For both mapping strategies, EF Core created a single SELECT
query. The only difference is in columns count. It seems that JSON serialization can only affect performance with a relatively large number of properties.
SELECT [r].[Id], [r].[Discriminator], [r].[RootProp1], [r].[RootProp2], [r].[RootProp3], [r].[RootProp4], [r].[ChildAProp1], [r].[ChildAProp10], [r].[ChildAProp11], [r].[ChildAProp12], [r].[ChildAProp13], [r].[ChildAProp14], [r].[ChildAProp15], [r].[ChildAProp16], [r].[ChildAProp17], [r].[ChildAProp18], [r].[ChildAProp19], [r].[ChildAProp2], [r].[ChildAProp20], [r].[ChildAProp21], [r].[ChildAProp3], [r].[ChildAProp4], [r].[ChildAProp5], [r].[ChildAProp6], [r].[ChildAProp7], [r].[ChildAProp8], [r].[ChildAProp9], [r].[ChildBProp1], [r].[ChildBProp10], [r].[ChildBProp11], [r].[ChildBProp12], [r].[ChildBProp13], [r].[ChildBProp14], [r].[ChildBProp15], [r].[ChildBProp16], [r].[ChildBProp17], [r].[ChildBProp18], [r].[ChildBProp19], [r].[ChildBProp2], [r].[ChildBProp20], [r].[ChildBProp21], [r].[ChildBProp3], [r].[ChildBProp4], [r].[ChildBProp5], [r].[ChildBProp6], [r].[ChildBProp7], [r].[ChildBProp8], [r].[ChildBProp9], [r].[ChildCProp1], [r].[ChildCProp10], [r].[ChildCProp11], [r].[ChildCProp12], [r].[ChildCProp13], [r].[ChildCProp14], [r].[ChildCProp15], [r].[ChildCProp16], [r].[ChildCProp17], [r].[ChildCProp18], [r].[ChildCProp19], [r].[ChildCProp2], [r].[ChildCProp20], [r].[ChildCProp21], [r].[ChildCProp3], [r].[ChildCProp4], [r].[ChildCProp5], [r].[ChildCProp6], [r].[ChildCProp7], [r].[ChildCProp8], [r].[ChildCProp9]
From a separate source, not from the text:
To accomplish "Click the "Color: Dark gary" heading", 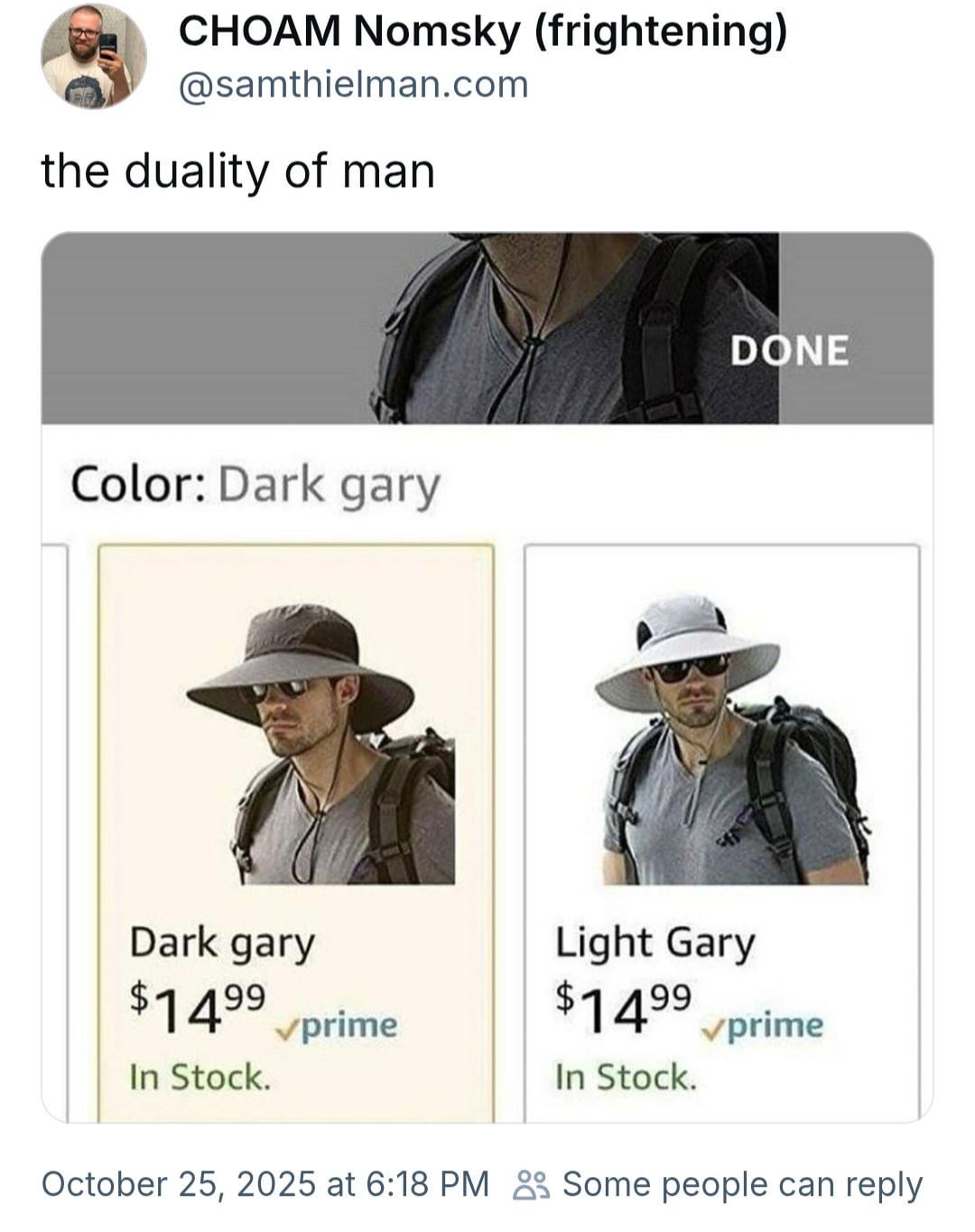I will (x=255, y=486).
FROM [tph21].[Roots] AS [r]
SELECT [r].[Id], [r].[Payload], [r].[PayloadType], [r].[RootProp1], [r].[RootProp2], [r].[RootProp3], [r].[RootProp4]
FROM [tphjson21].[Roots] AS [r]
Conclusion
In conclusion, the benchmark conducted in this article sheds light on the differences between various mapping strategies in EF Core. The summarized results are presented in the table below.
Place | Mapping strategy | Pros | Cons |
---|---|---|---|
1 | TPH with JSON |
Better performance when inserting and selecting data compared to other strategies almost in all cases | - Requires additional coding to implement wrapper class - Worse that TPH in selecting data from tables with relatively large number of columns - Requires the creation of computed columns to create JSON indexes |
1 | TPH |
- Default EF Core strategy that doesn’t require any additional configuration - Relatively good performance almost in all cases |
Performance degradation when there are many types in hierarchy |
2 | TPC |
Slightly better than TPH in inserting data |
Slightly worse than TPH in selecting data |
3 | TPT |
??? | The worst performance in all cases |